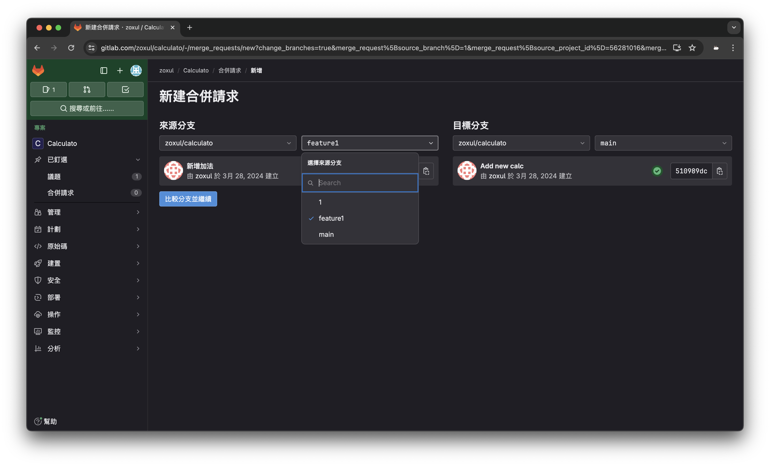Open source project zoxul/calculato dropdown
This screenshot has width=770, height=466.
click(x=228, y=143)
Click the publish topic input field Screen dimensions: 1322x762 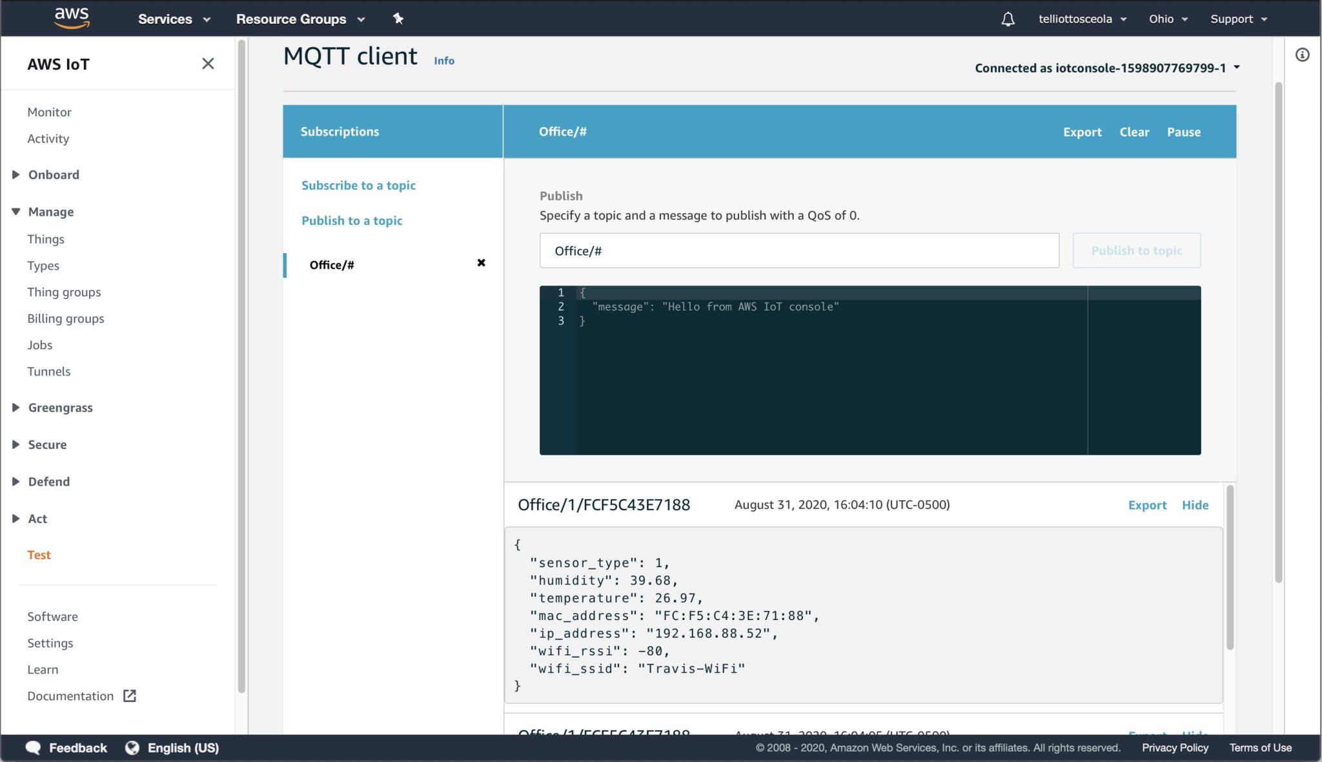pyautogui.click(x=798, y=251)
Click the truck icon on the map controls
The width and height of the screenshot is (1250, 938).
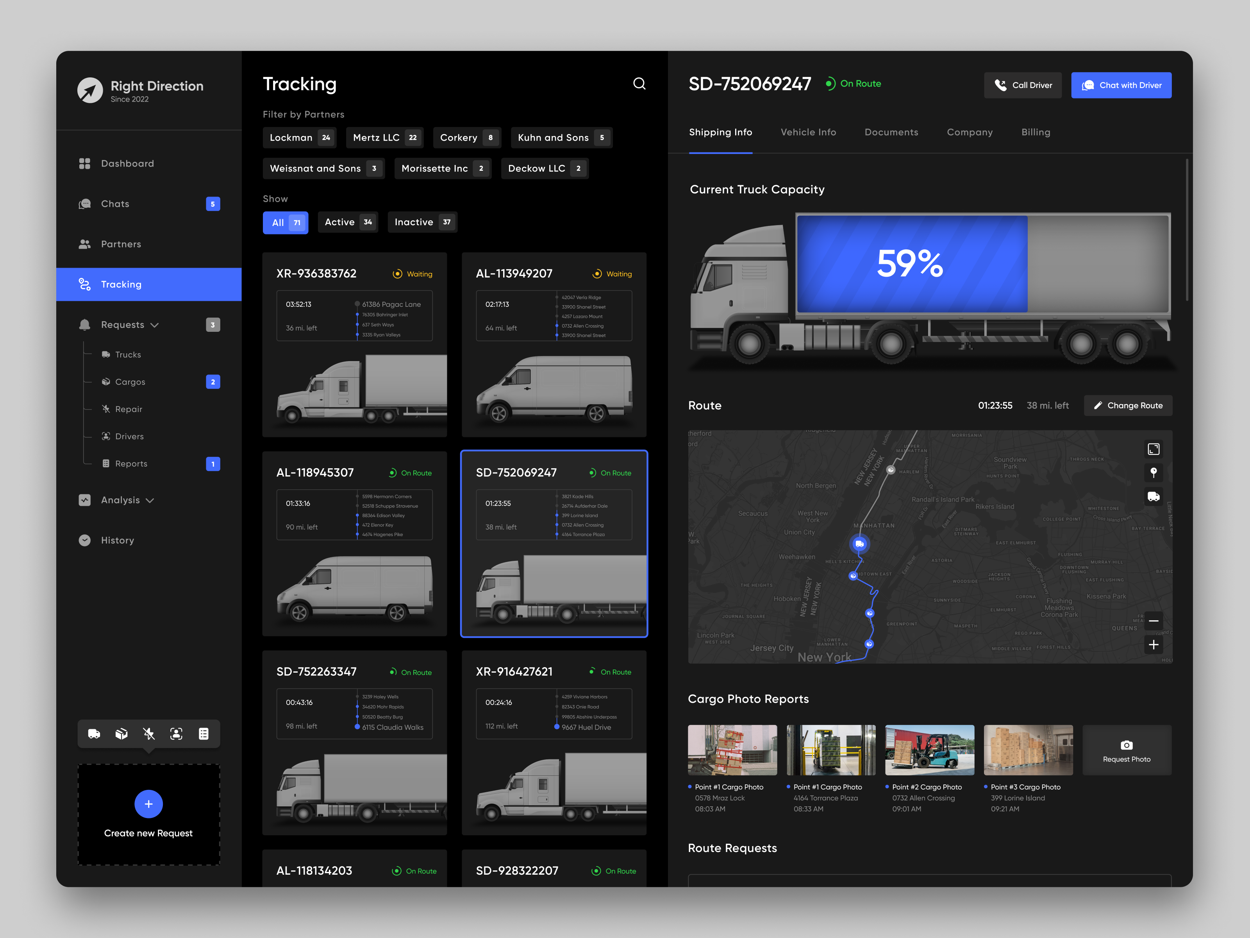(1153, 496)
---+---
Problem to work on
All lines from the one containing "Click the truck icon on the map controls" through the final line of the entries above are to be copied exactly; the pictures are not.

Result of the task
Click the truck icon on the map controls
The width and height of the screenshot is (1250, 938).
(1153, 496)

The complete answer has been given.